The first incident occurred when I picked up what I thought was an onion segment from one of the plates. I really like onions when they are the cooked, friendly kind; I’m sure there is a special name for them, like sweet onions or spring onions or something. Anyway, as I picked it up, put it on my plate briefly, then brought it to my mouth with the chopsticks, I noticed three of my coworkers looking at me quizzically. I should have taken the hint; when you are in China, eating with Chinese coworkers, and they look at you quizzically, you probably should not eat what you have in your chopsticks. I realized this far too late, as the object was in my mouth and substantially chewed by the time that epiphany took shape. My tongue started to burn, and I realized with a feeling of betrayal that this was not a friendly little sweet onion, which I imagine grow in a cartoon land and have smiley, happy little faces with their big onion leaf hair; this was, as my coworkers pointed out in English, garlic. They chatted among themselves, and I’m pretty sure they were trying to determine whether I was eating garlic to prevent vampire attacks or friendly, everyday conversation.

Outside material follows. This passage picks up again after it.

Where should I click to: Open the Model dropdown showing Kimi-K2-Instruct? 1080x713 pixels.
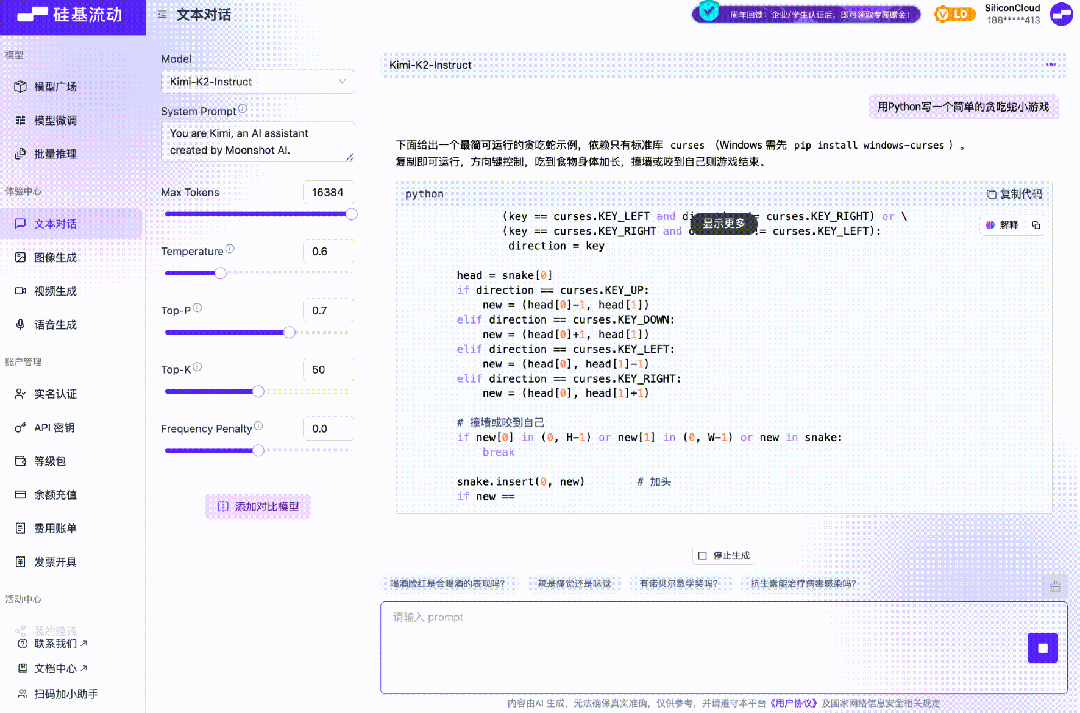coord(257,81)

But, really, that wasn’t too bad. You can eat garlic. What I wasn’t ready for was the very next item I picked up, which I thought was another friendly, harmless little veggie – a plump red tomato! Surely a tomato wouldn’t betray me. I plopped the whole thing in my mouth and realized with horror that I was wrong. The first bite split the thing in half, and I felt a strange, sick sensation as my mouth filled with what could only be – no. <Not possible.> Jalepeno seeds? <The seeds are where the spicy is!> <I know, Brain, I know!> I responded, terrified, while dozens of these little seeds covered my mouth as the not-tomato burst like some sort of evil pinata full of killer bees and those stickers that get on your socks in tall grass instead of beautiful, colorful little candies (which I imagine grow in a cartoon land and have smiley, happy little faces with big wrapper hair). I endured the wave of heat across my body, and knew that the crazy, perfectly round pepper was about to greet my pipes like a cherry bomb down a toilet. My time was limited (like that time Marshall thought he was going to get food poisoning from the soup in the end of Season 6 of HIMYM).

Seriously though, a spherical red pepper? In a soup? That thing was a land mine.

I won’t fill you in on the details of what happened. We’ll skip ahead to right now, as I write this, downing Mentos and hoping to be able to engage in friendly, everyday conversation before day’s end.